▸ **Collected data entries**:
- Opening Delimiter -

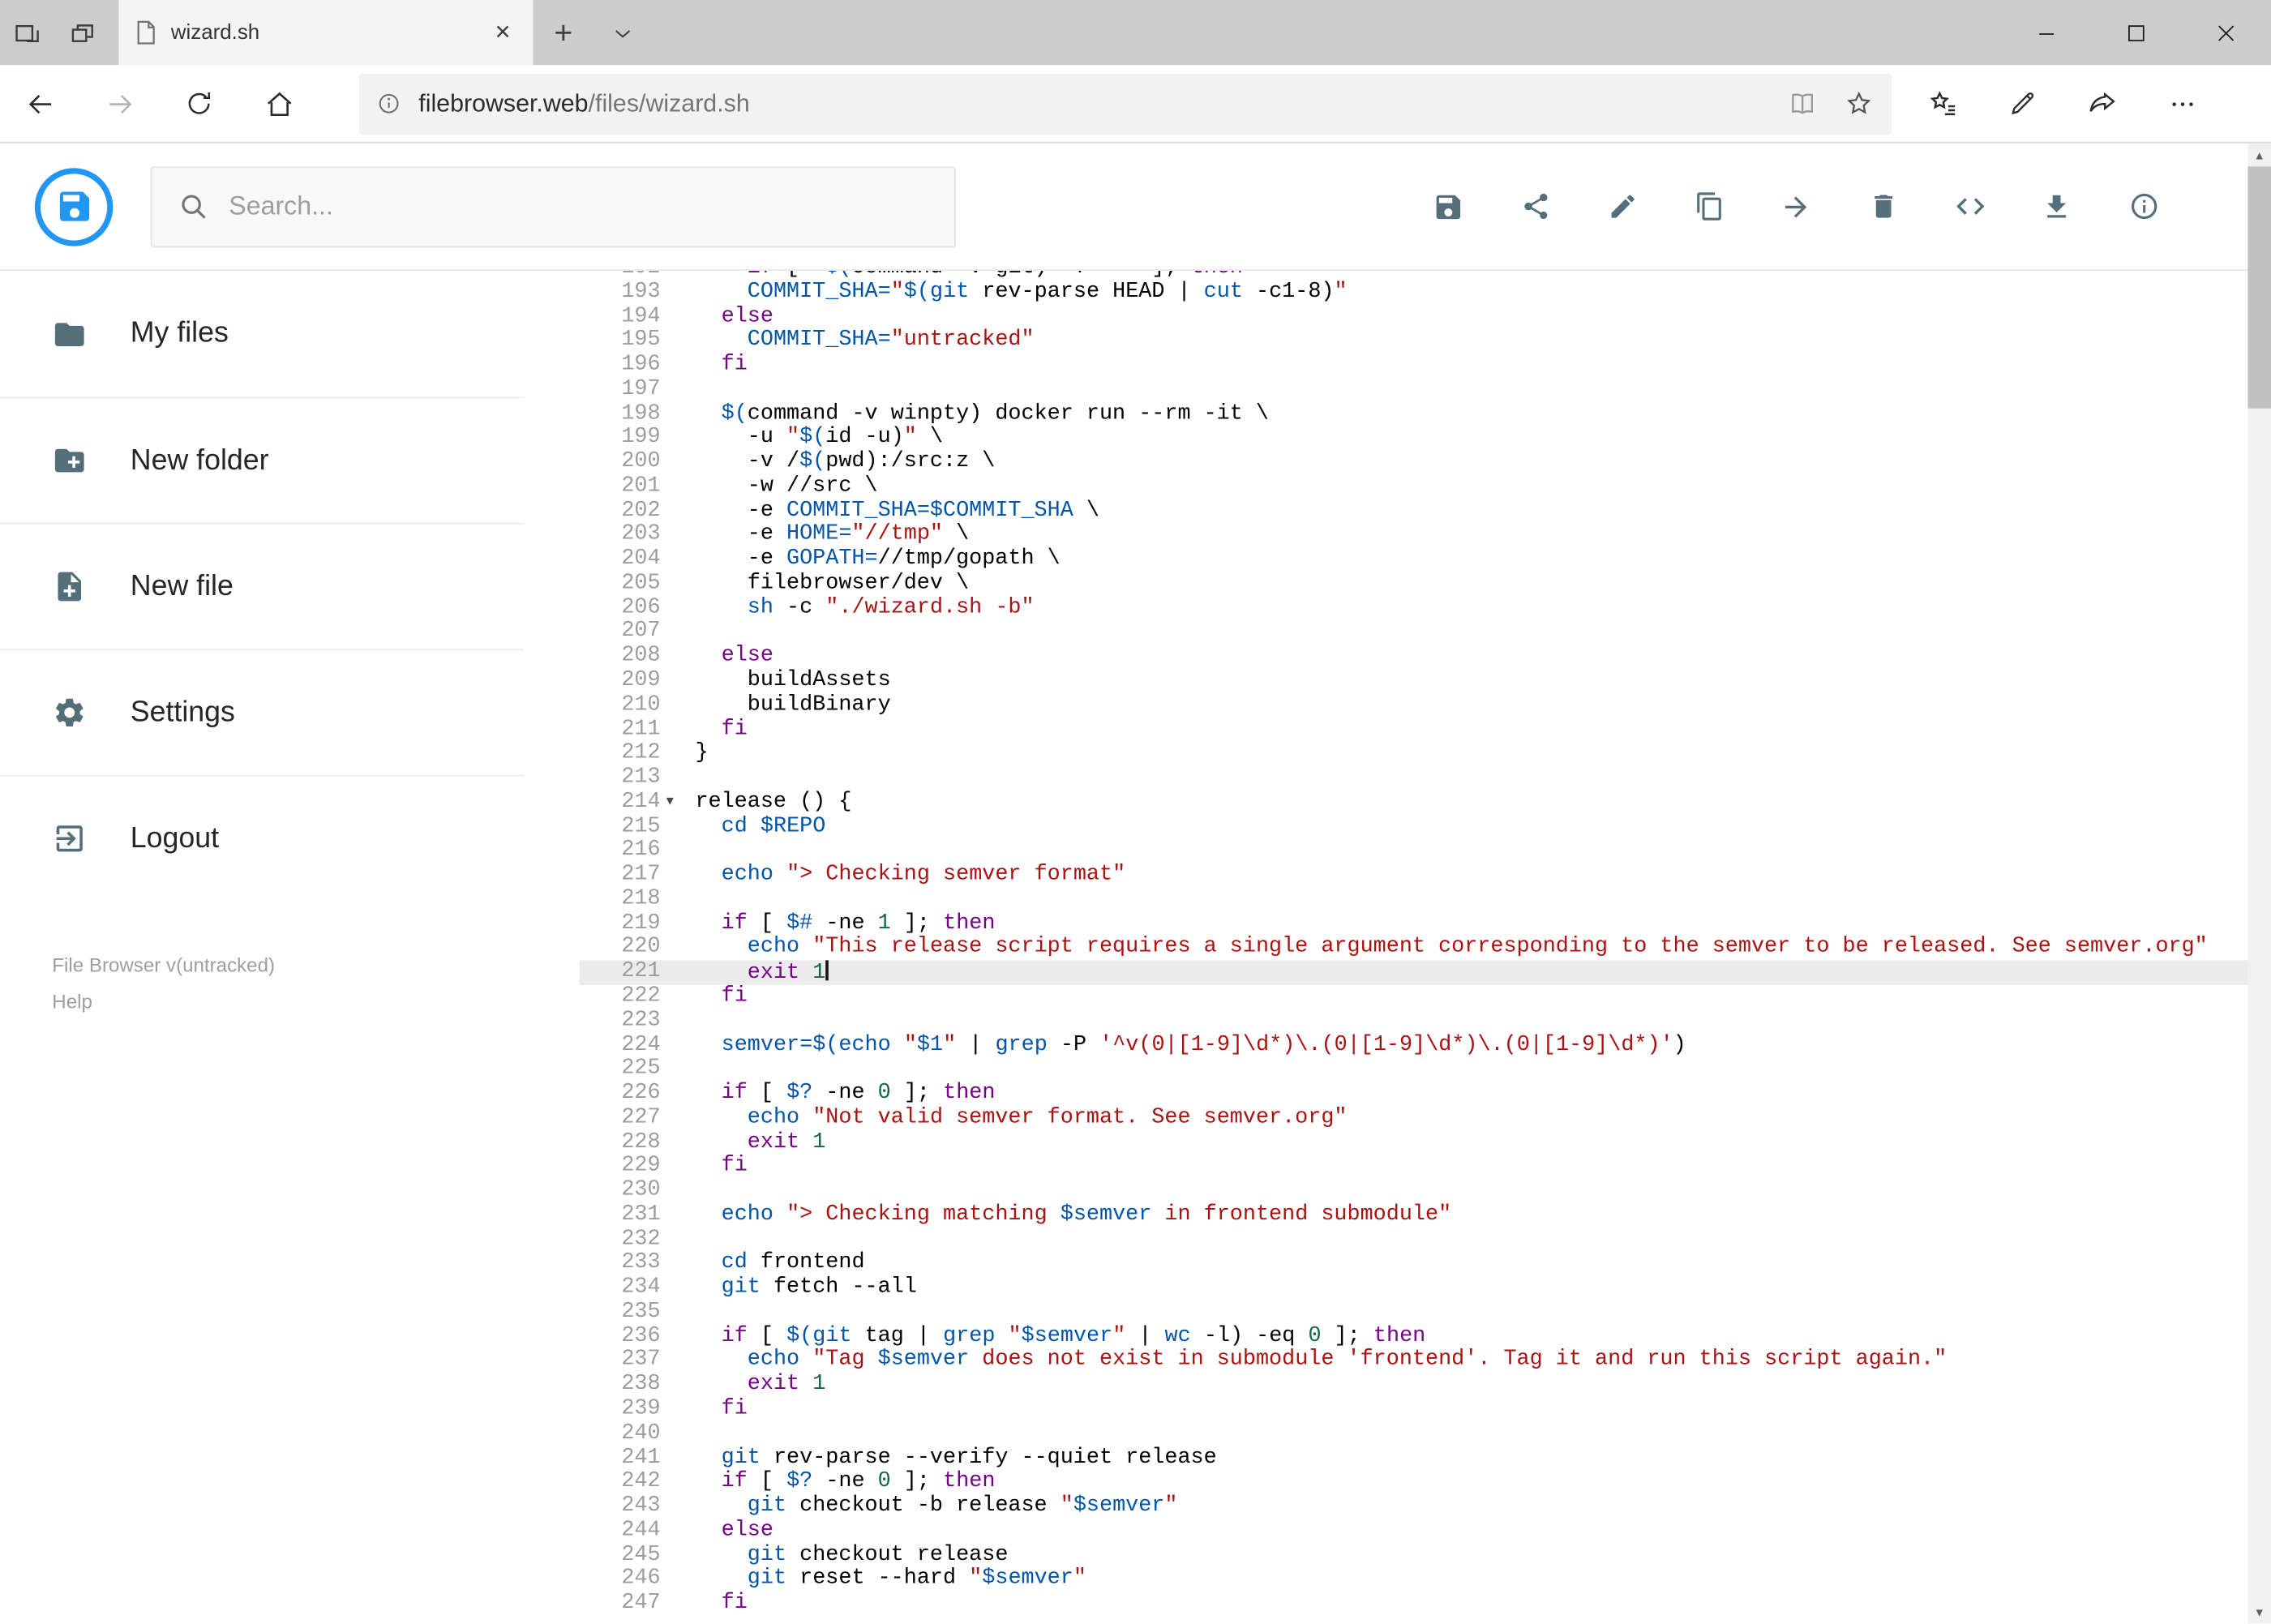  What do you see at coordinates (1471, 705) in the screenshot?
I see `code-text: buildBinary` at bounding box center [1471, 705].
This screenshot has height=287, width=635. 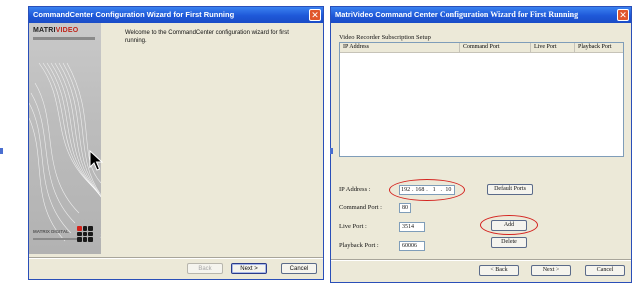 I want to click on column-live-port: Live Port, so click(x=553, y=48).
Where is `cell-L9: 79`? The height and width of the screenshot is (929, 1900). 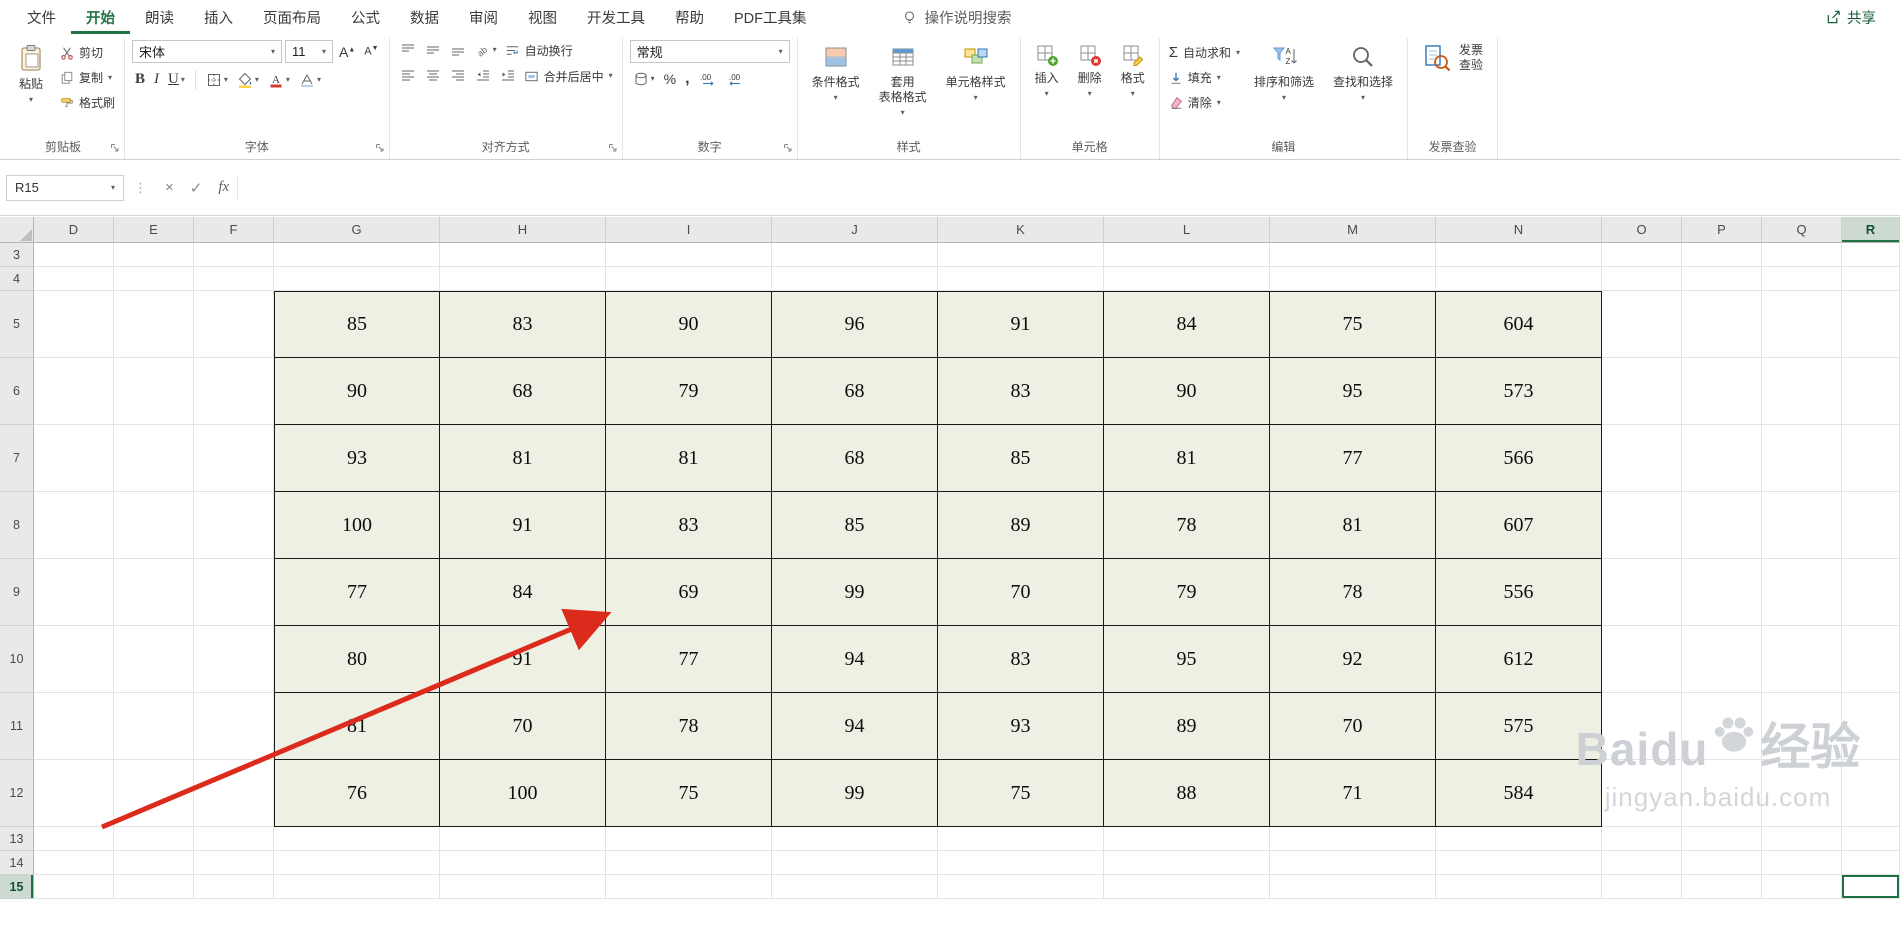
cell-L9: 79 is located at coordinates (1187, 592).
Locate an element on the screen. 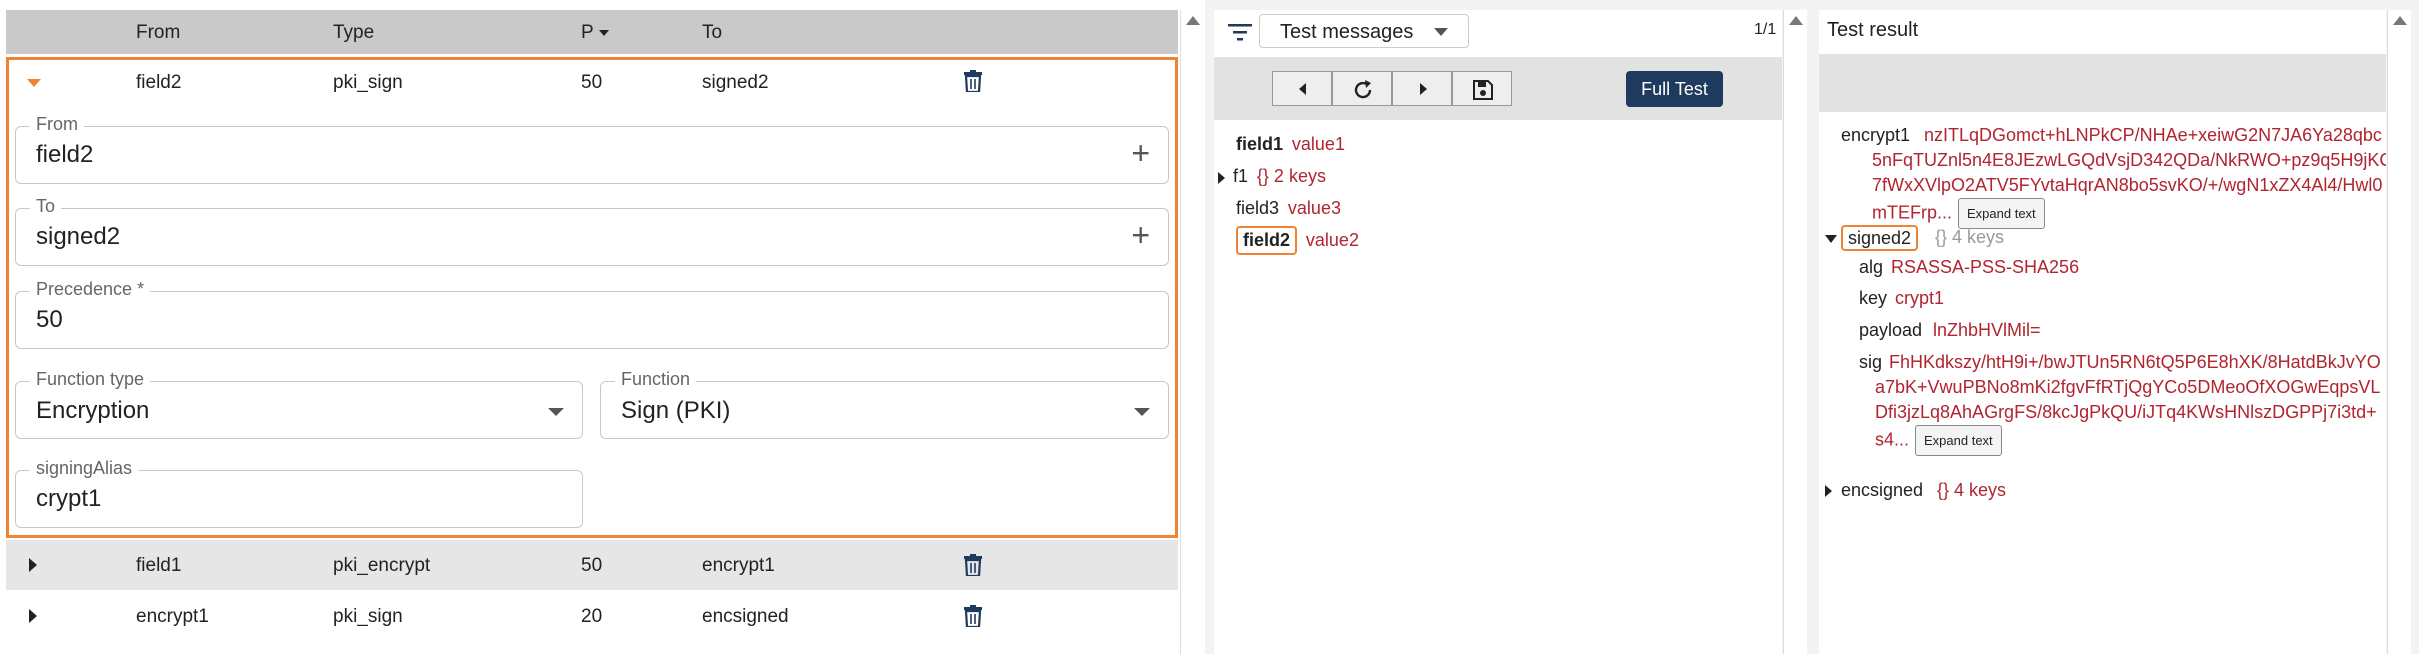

- Closing Delimiter -

▸ **EXERCISE**:
Can you write out the records again from the line that has "is (929, 1900)." through the end of the records, swapping "screenshot" for "image", changing nothing else and leaving the pictures out?

▸ **TASK SOLUTION**:
Where is `cell-L9: 79`? The height and width of the image is (929, 1900). 
cell-L9: 79 is located at coordinates (1187, 592).
Locate an element on the screen. 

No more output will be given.